▸ **Directions**: Quote all lines below exactly. Images stay out.

(Stored data entries)
------------------------------------------------
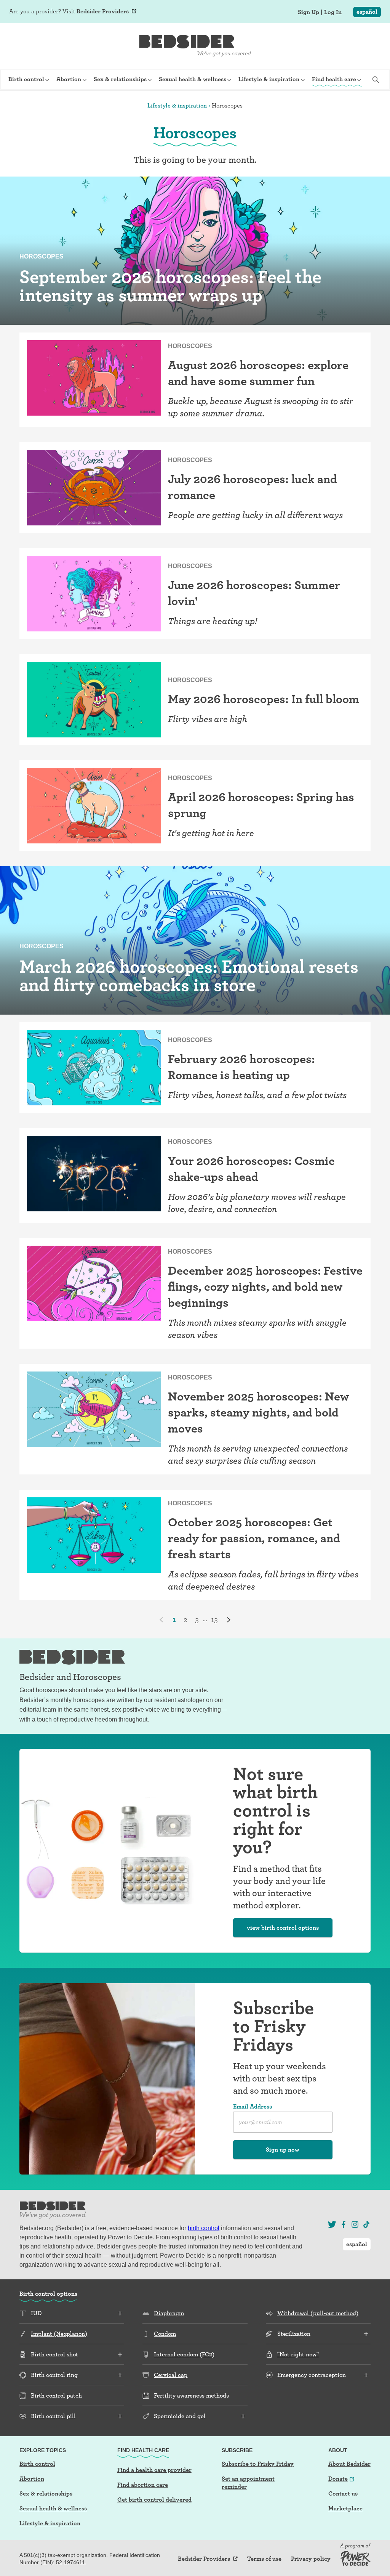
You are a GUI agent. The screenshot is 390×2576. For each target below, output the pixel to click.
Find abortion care (142, 2484)
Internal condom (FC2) (184, 2354)
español (366, 11)
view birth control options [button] (283, 1927)
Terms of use (264, 2559)
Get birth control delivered (154, 2499)
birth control (203, 2228)
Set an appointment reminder (248, 2482)
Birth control (37, 2463)
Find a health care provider (154, 2469)
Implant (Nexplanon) (59, 2333)
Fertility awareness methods (191, 2395)
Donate (338, 2478)
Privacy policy (311, 2559)
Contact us (343, 2493)
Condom (165, 2333)
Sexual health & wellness (53, 2508)
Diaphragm (169, 2313)
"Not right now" (298, 2354)
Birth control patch (56, 2395)
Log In (333, 12)
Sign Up (308, 12)
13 (214, 1619)
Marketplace (345, 2508)
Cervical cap (170, 2374)
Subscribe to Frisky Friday (258, 2463)
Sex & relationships (45, 2493)
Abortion (31, 2478)
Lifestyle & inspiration (177, 105)
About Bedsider (349, 2463)
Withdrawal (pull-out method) (317, 2313)
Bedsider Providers (103, 11)
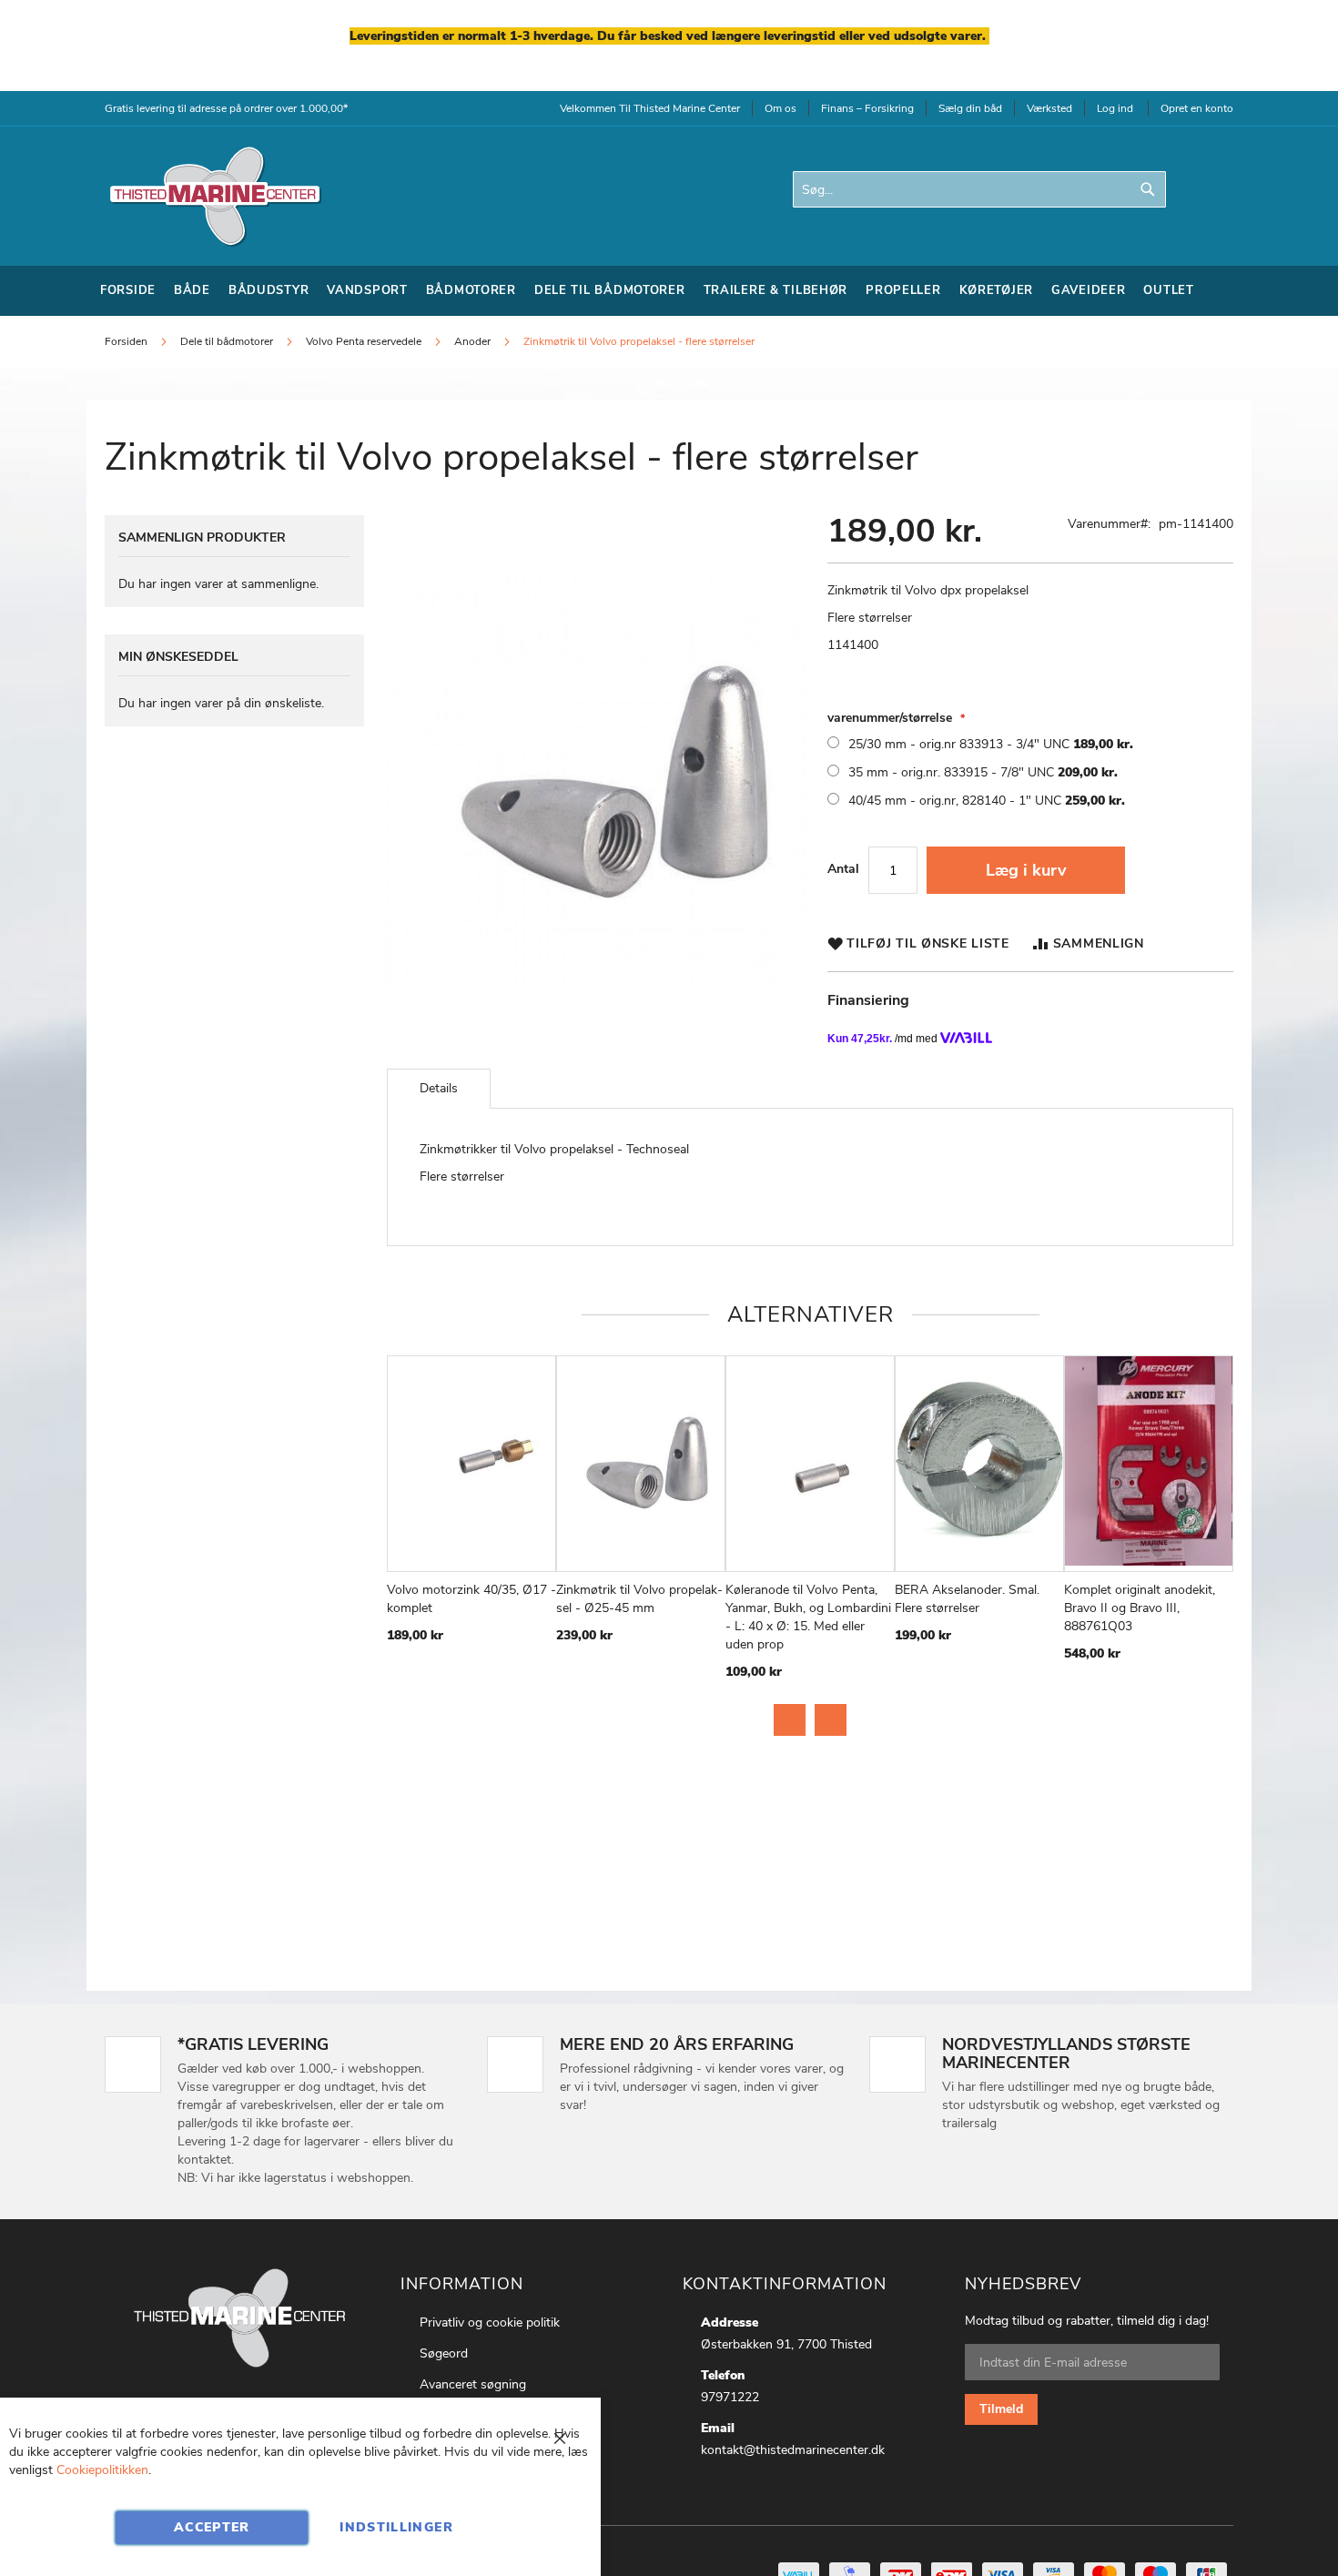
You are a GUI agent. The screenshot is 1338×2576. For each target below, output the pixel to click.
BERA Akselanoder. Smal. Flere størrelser (967, 1599)
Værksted (1049, 108)
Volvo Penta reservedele (363, 341)
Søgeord (444, 2353)
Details (439, 1088)
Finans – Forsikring (867, 108)
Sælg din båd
------------------------------------------------
▸ **Task answer**:
You are a GUI agent. The screenshot is 390×2576. For each target below, output the pixel to click.
Find abortion care (142, 2484)
Internal condom (FC2) (184, 2354)
español (366, 11)
view birth control options [button] (283, 1927)
Terms of use (264, 2559)
Get birth control delivered (154, 2499)
birth control (203, 2228)
Set an appointment reminder (248, 2482)
Birth control (37, 2463)
Find a health care provider (154, 2469)
Implant (Nexplanon) (59, 2333)
Fertility awareness methods (191, 2395)
Donate (338, 2478)
Privacy policy (311, 2559)
Contact us (343, 2493)
Condom (165, 2333)
Sexual health & wellness (53, 2508)
Diaphragm (169, 2313)
"Not right now" (298, 2354)
Birth control patch (56, 2395)
Log In (333, 12)
Sign Up (308, 12)
13 (214, 1619)
Marketplace (345, 2508)
Cervical cap (170, 2374)
Subscribe to Frisky Friday (258, 2463)
Sex & relationships (45, 2493)
Abortion (31, 2478)
Lifestyle & inspiration (177, 105)
About Bedsider (349, 2463)
Withdrawal (pull-out method) (317, 2313)
Bedsider Providers (103, 11)
You are a GUI agent. The screenshot is 1338×2576. For each target below, output the pixel to click.
BERA Akselanoder. Smal. Flere størrelser (967, 1599)
Værksted (1049, 108)
Volvo Penta reservedele (363, 341)
Søgeord (444, 2353)
Details (439, 1088)
Finans – Forsikring (867, 108)
Sælg din båd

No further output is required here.